Any advice on how to proceed would be greatly appreciated.

Is the new well a horizontal well? Is your well vertical or horizontal ?

New well is horizontal on 220 acres, my well is vertical. I am new to getting involved. My dad was David Thiede and he worked with Penn Virginia to try to get to move forward on fracing without success… yet. It seems like our operator, Penn Virginia is not acting in our best interest, but I could be wrong.

Don’t confuse the surface location with the whole well path. The wells can be rather close together and not impact (or impact) each other. Depends upon if they are in the same reservoir.

Have no idea if Penn is working in your best interest or not; but, IMHO, Penn is one of the big boys, so they will do their best to keep EOG from pumping their oil. With that said, 1500 feet is a long way from your well, so they could legally drill much closer. First, even thought the drilling rules don’t favor the mineral owner, the RRC has some set back rules to help with your concerns; but, still much less than 1500 feet. To add to this, I doubt very seriously that EOG is drilling a horizontal well on 220 acres. If they are, that is extremely rare.

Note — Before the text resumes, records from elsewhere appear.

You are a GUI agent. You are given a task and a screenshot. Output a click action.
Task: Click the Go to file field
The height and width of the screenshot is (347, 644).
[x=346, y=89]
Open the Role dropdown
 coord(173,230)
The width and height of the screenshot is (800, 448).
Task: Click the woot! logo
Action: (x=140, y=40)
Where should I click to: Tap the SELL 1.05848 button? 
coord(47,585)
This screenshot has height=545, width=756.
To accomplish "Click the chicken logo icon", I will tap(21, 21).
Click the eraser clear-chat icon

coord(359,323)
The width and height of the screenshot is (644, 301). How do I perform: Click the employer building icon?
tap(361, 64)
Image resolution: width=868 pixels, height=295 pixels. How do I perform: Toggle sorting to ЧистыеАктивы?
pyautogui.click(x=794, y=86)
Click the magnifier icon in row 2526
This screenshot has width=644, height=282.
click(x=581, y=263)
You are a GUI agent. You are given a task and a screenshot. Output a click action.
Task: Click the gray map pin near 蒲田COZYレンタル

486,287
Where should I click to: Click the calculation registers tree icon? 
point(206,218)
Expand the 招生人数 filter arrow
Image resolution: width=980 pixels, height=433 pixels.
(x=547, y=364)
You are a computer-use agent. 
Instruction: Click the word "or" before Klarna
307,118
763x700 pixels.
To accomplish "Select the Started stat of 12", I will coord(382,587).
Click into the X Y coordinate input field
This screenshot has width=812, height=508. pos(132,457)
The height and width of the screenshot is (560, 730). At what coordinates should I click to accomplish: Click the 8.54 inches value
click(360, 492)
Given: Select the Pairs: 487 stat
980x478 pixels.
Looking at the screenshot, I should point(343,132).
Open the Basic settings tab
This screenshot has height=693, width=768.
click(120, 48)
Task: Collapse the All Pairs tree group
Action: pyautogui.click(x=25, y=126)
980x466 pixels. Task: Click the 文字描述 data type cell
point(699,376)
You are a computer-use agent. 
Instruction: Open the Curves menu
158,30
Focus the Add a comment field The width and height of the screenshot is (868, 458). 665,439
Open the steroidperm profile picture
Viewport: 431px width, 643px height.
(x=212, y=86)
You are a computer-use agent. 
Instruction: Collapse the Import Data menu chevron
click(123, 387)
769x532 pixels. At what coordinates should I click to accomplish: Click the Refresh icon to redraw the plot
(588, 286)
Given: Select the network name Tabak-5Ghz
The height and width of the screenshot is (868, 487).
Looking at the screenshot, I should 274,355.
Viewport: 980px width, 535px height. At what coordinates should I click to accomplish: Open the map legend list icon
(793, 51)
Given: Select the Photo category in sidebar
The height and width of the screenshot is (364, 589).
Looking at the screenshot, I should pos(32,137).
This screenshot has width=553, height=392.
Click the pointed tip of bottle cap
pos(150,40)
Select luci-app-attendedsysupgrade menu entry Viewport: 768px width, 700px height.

They may be drilling on a 220 acre surface tract; but, I suspect they have pooled other acreage so they can drill a decent lateral length.

according to rail road commission our Penn virginia wells are horizontal wells but are not active - if the legend and icons are correct

also it appears that the EOG well runs south through non-EOG owned properties but not north - the location of our wells, so perhaps it isn’t as bad as I think

EOG well value is an estimated “$3+ million per month for an 5 percent interest owner” and ~ 1300 feet away our well is bringing in a few thousand a month - per ShaleXP

Yes, it is likely that EOG has pooling agreements with neighboring leases. My dad was a petroleum engineer so I am familiar with horizontal wells and how surface does not equate to sub-surface activity. I also know that 1200’ is the pooling agreement space between wells and Glacier C is actually 1300’ from the Lavender Thiede well. EOG is creating a low pressure reservoir that siphons reserves from surrounding property and that is perfectly legal. My concern is that Penn Virginia has only held the lease with the minimal agreed production, are not doing anything to defend the oil on our lease by drilling an offset well nor commencing with horizontal drilling and fracing. I disagree with Penn Virginia’s strategy. What are my options?

Not sure if this helps at all, but PV is not in the best financial state at the moment. Following their failed merger, and stock price being near the 52 week low. They are most likely looking for a new suitor, they have already filed for bankruptcy in the past and with the DNR Merger dead, they are in a cash flow crisis. I wouldn’t expect any action out of PV at the moment, it appears they are working on boosting their portfolio to find a new merger/acquisition deal. And I am saying this having worked 15+ years in the industry, a stock owner in PV, and a current royalty owner and mineral buyer in the area. There is very little confidence in PV in the play at this time.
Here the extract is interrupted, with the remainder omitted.